If it seems counterintuitive that slathering white, foamy lather all over your lenses would somehow make it easier for you to see, don’t worry about it. This is just step one in a simple procedure; besides, you’re not going to be piling it on your glasses like you do on your face. Just take a dab large enough for you to rub it over both sides of both lenses with your finger. “Make sure it’s evenly distributed,” says Dr. Steven Thom, of Fargo’s Thom Eye & Laser Clinic. “Put it on, wipe it off, and you’re set.”

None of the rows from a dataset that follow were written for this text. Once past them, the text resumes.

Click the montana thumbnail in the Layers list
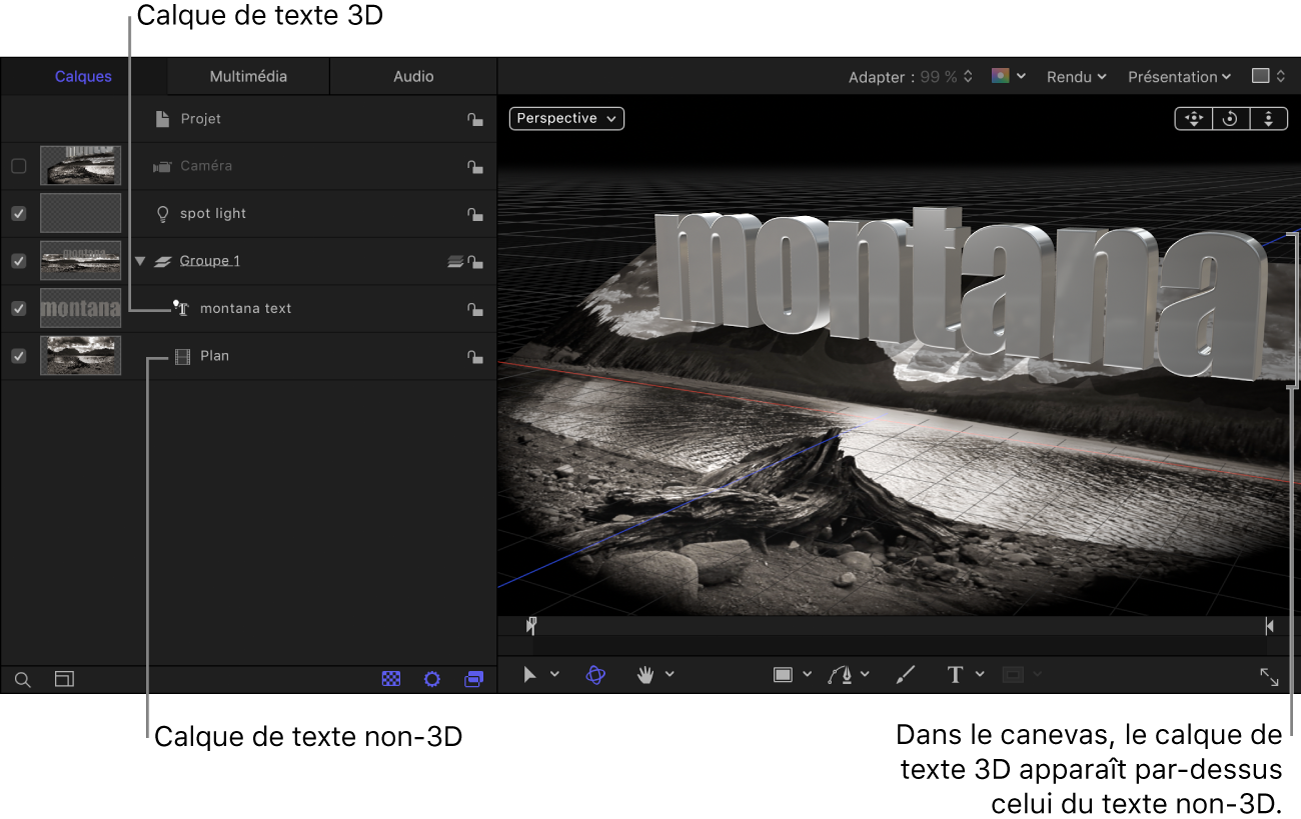The image size is (1301, 819). click(80, 308)
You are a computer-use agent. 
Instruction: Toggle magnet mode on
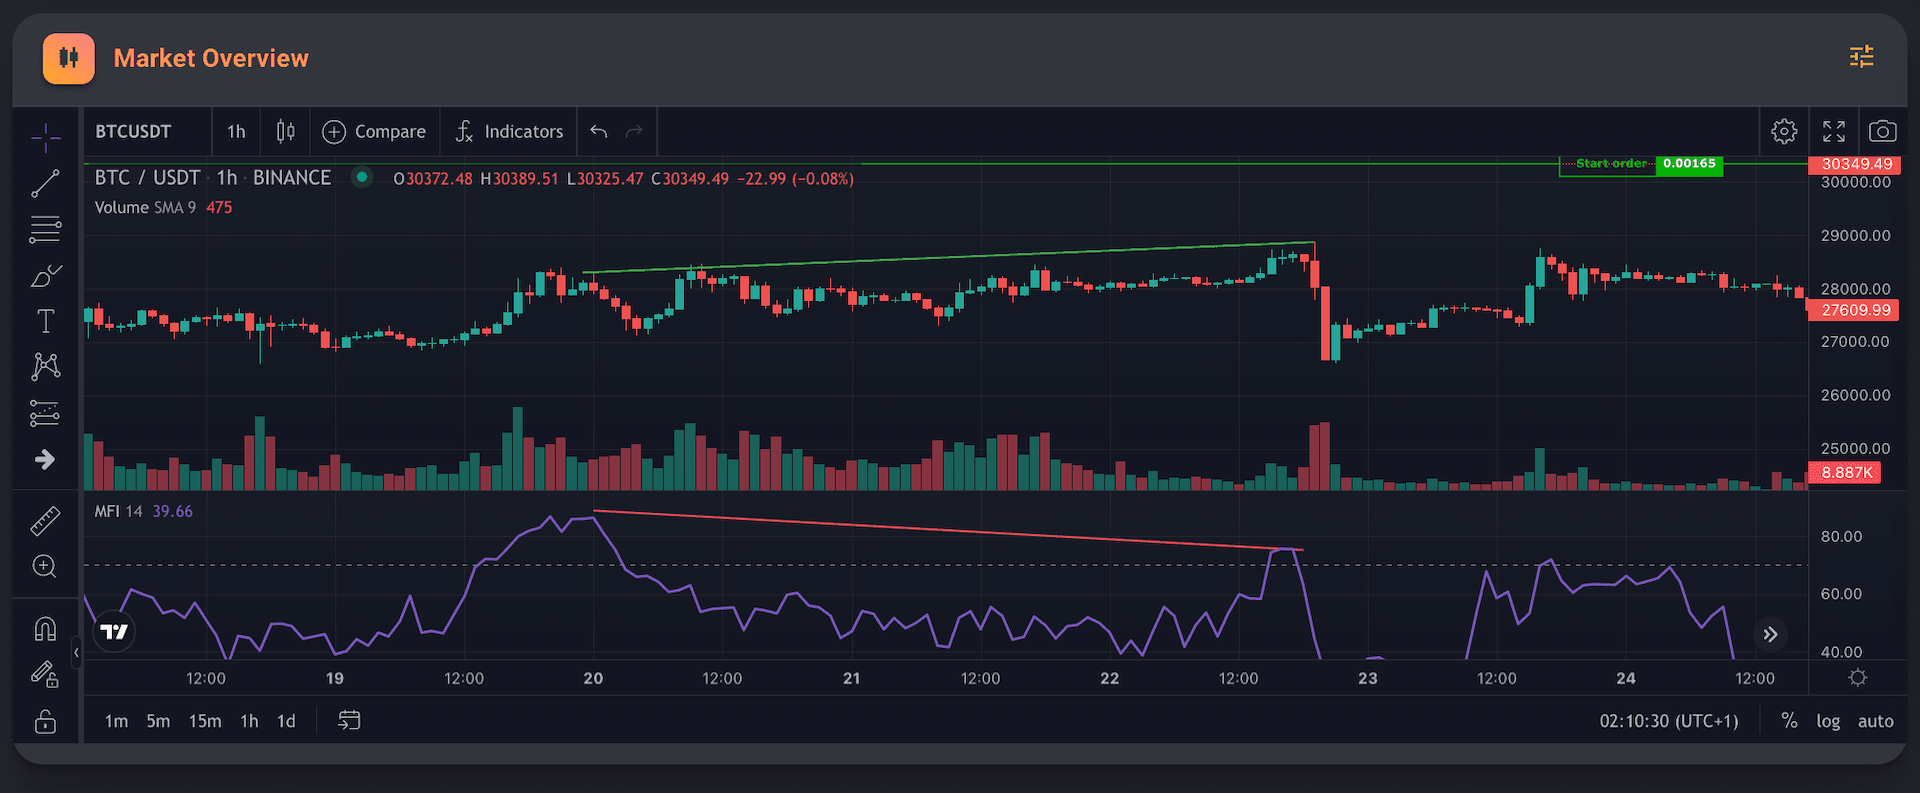click(45, 629)
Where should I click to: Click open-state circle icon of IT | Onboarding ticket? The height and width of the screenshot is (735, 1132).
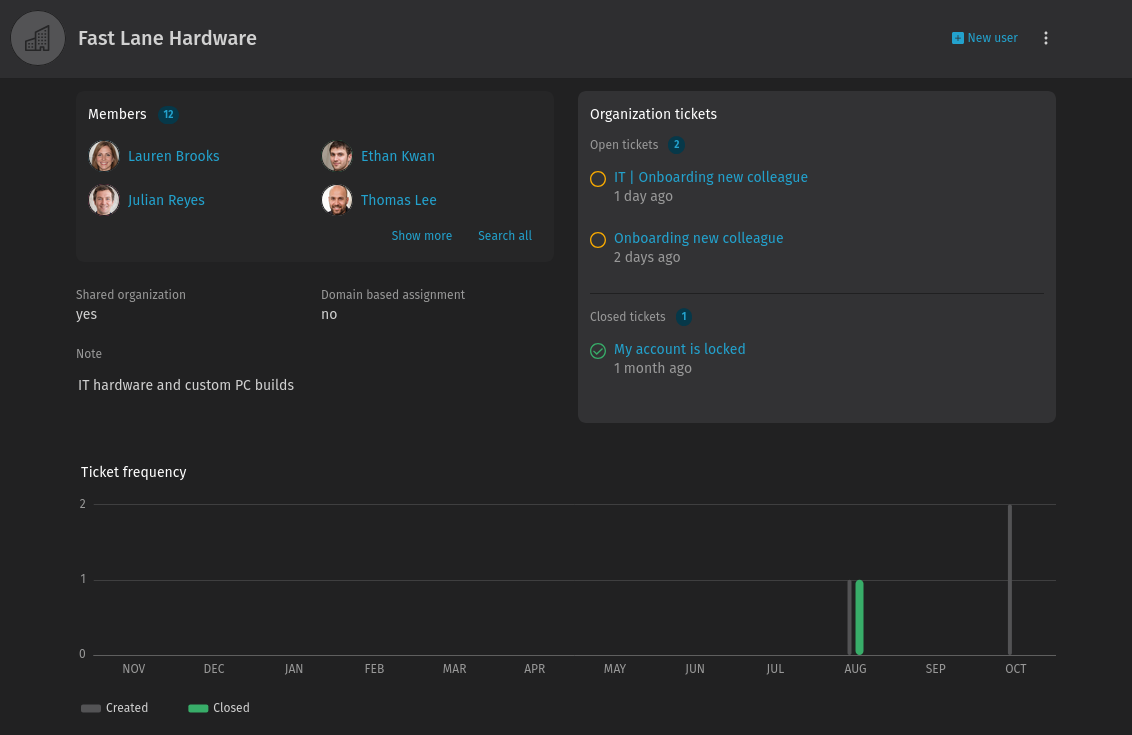598,179
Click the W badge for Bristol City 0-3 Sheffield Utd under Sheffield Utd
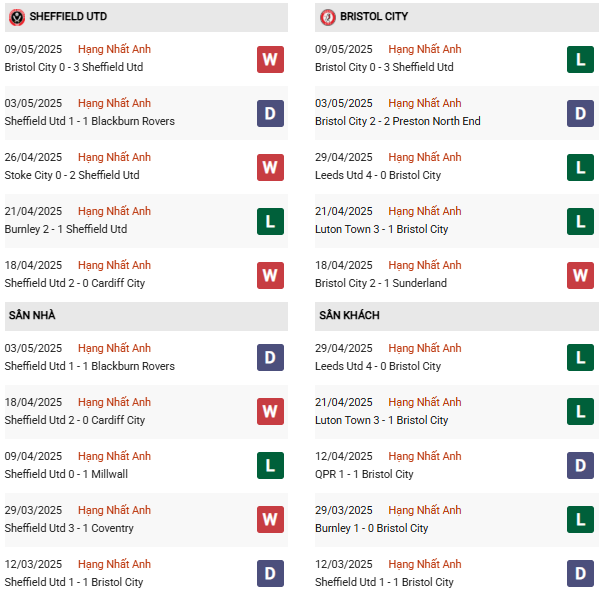Screen dimensions: 600x595 [x=270, y=59]
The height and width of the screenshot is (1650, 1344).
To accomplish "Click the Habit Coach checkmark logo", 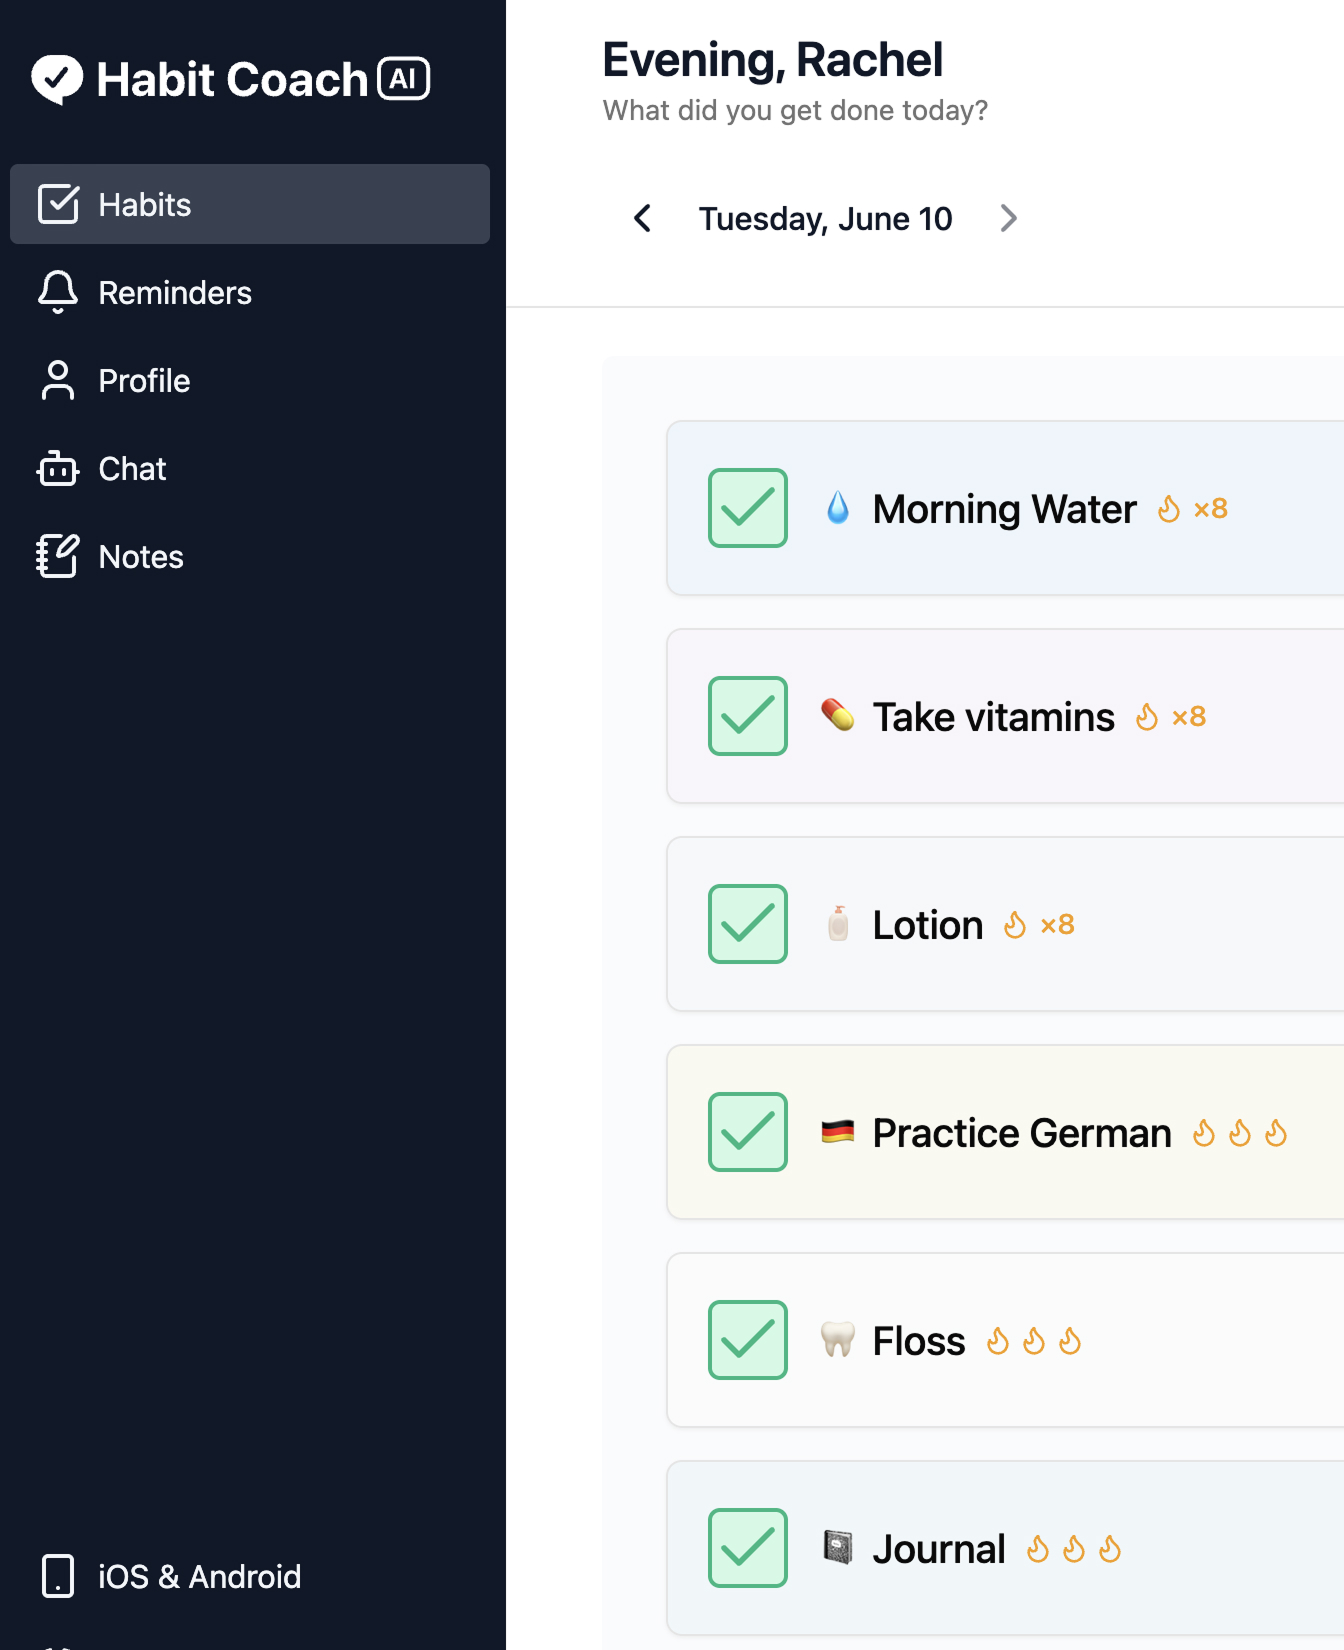I will click(x=57, y=79).
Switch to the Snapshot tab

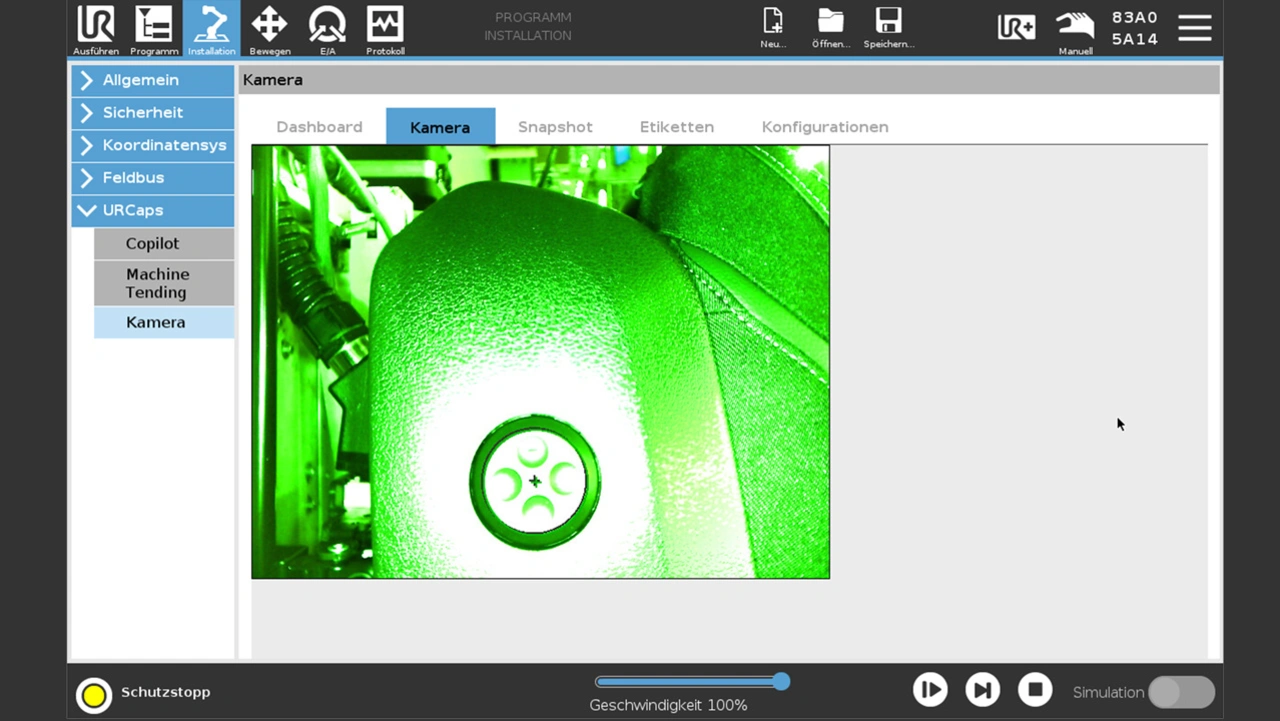click(555, 127)
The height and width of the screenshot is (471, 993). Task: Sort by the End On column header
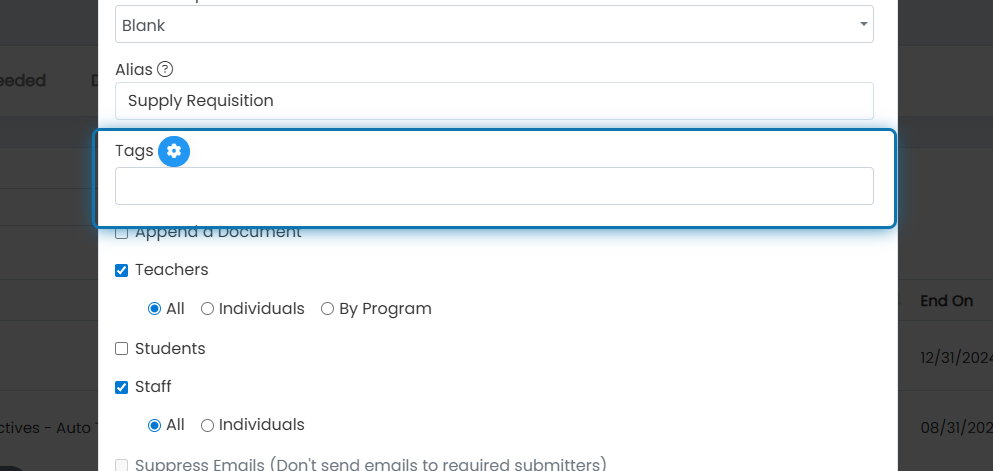pos(946,301)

By wiping the cream off instead of washing it off completely off, you’re leaving a thin, protective residue on your lens. “The film prevents moisture from adhering,” says Thom, which includes the moisture coming from the breath that escapes from behind your mask when you exhale. Since shaving cream tends to be highly aerated, it keeps the film thin enough to be seen through instead of leaving opaque smudges, a fate even more obnoxious than fog.

Just be careful with what you wipe it off with, warns Thom. “Use something that’s not abrasive, like a cotton towel — and make sure it’s lint-free,” he says, adding that it needs to be soft and dry so that you don’t accidentally remove the residue completely. (And don’t use paper towels, which might accidentally scratch the surface of the lenses).

Shave lather is not the only solution here — there are specialized “anti-fog” sprays you can use, for example. But they’re not going to provide anything different or better than your shaving foam will. Plus, many eye care providers believe shaving cream has a longer-lasting effect, and some anti-fog sprays might also contain chemicals that can irritate your eyes. Of course, that also means you can use shaving cream in lieu of other places you don’t want fog, like your bathroom mirrors or car windows on a cold, humid morning. You might get some funny looks from the neighbors when you slather your front windshield and “shave” it with a window wiper, but now you’ll be able to see those funny looks in perfect clarity as you drive away.